Pattern matching tries each pattern in Patterns in order; the first match wins. When none match and GlobalFallback=true, the raw path is tokenized and compared directly.

Test layers

  • Unit tests per package: hashing, merge/extract, state serialization, guard evaluation, exec stubs.
  • testscript suite at internal/cli/testdata/script/*.txt drives the full CLI against a throwaway $XDG_CONFIG_HOME. In-process (no real binary build), so scripts run in sub-second time.
  • Benchmarks at internal/cli/starship_bench_test.go gate the prompt-hot-path budget for kcm starship.
  • TUI has no tests today — the prescribed tool is charmbracelet/x/teatest when that changes.

Design decisions

Why stable-hash keys for state

See state-file.md. Short version: lets metadata survive renames and context flips, and lets future cloud sync unify entries across machines.

Why clientcmd instead of a hand-rolled YAML parser

Kubeconfig has a non-trivial schema with moving parts (exec plugins, OIDC, various auth info types) and relative path resolution for certs. k8s.io/client-go/tools/clientcmd is the canonical implementation — using it means we can never drift from upstream kubectl's understanding of what a valid kubeconfig is. The transitive dependency weight (~50 MB of apimachinery) is a reasonable trade for correctness.

Why opt-in kubectl / helm aliases, not transparent interception

Transparently hijacking kubectl or helm would require either a PATH-shadow binary or an eBPF-style hook — both fragile and surprising. The shell-alias approach is explicit, reversible with one command, and makes the user's consent clear.

Why single-file state, not per-kubeconfig sidecar files

Sidecar files (prod.yaml.kcm.yaml) clutter the kubeconfig directory and break if you move the kubeconfig.
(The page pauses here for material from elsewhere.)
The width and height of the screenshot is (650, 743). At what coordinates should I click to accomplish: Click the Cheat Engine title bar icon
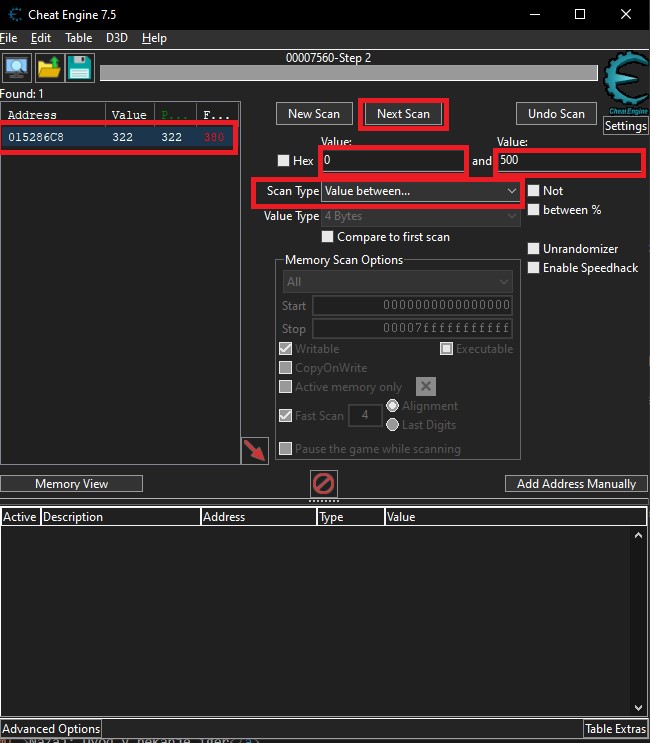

A single, centrally-located state file with stable-hash keying is portable and harder to leave in a stale state.

Why a one-line audit log instead of structured JSON

kcm audit writes one line per guard prompt in key=value form so grep, awk, and human eyes all work without a JSON parser. The values that can contain spaces are single-quoted. When the log grows beyond what grep is comfortable with, the user can pipe to tail -n N, and the kcm audit --tail N flag reads the last N lines natively.

Why Bubble Tea for the TUI, not Go's built-in terminal packages

Bubble Tea provides the Elm-style update loop, which keeps state management predictable across modes (list / detail / palette / tag-edit / rename / context ops / import+merge). Each mode owns one tui/*.go file with its update and view functions; the dispatcher lives in tui.go.

Why fang around cobra

charmbracelet/fang adds styled help pages, error rendering, automatic version handling, and man-page generation without touching the Cobra command tree. Zero cost to integrate (fang.Execute(ctx, rootCmd)), and it matches the visual style of the TUI.

Extension points

If you're adding a new subcommand:

  1. Create the Cobra command constructor in internal/cli/ (one file per logical group).
  2. Register it in internal/cli/root.go's NewRootCmd.
  3. Run go run scripts/gendocs.go to regenerate the markdown and man pages.
  4. If it mutates state, go through state.Store.Mutate() to get flock-serialized safety.
  5. If it needs to resolve a kubeconfig by name, use kubeconfig.ResolvePath() + kubeconfig.IdentifyFile() to get both hashes in one call.

For a new Store backend (cloud sync), implement the state.Store interface and wire it behind a --state-backend flag or env var. Nothing outside internal/state needs to change.

If you're adding a new TUI mode, drop a tui/<mode>_view.go file with update<Mode> and view<Mode> methods on Model, then add one case each to the dispatcher in tui/tui.go.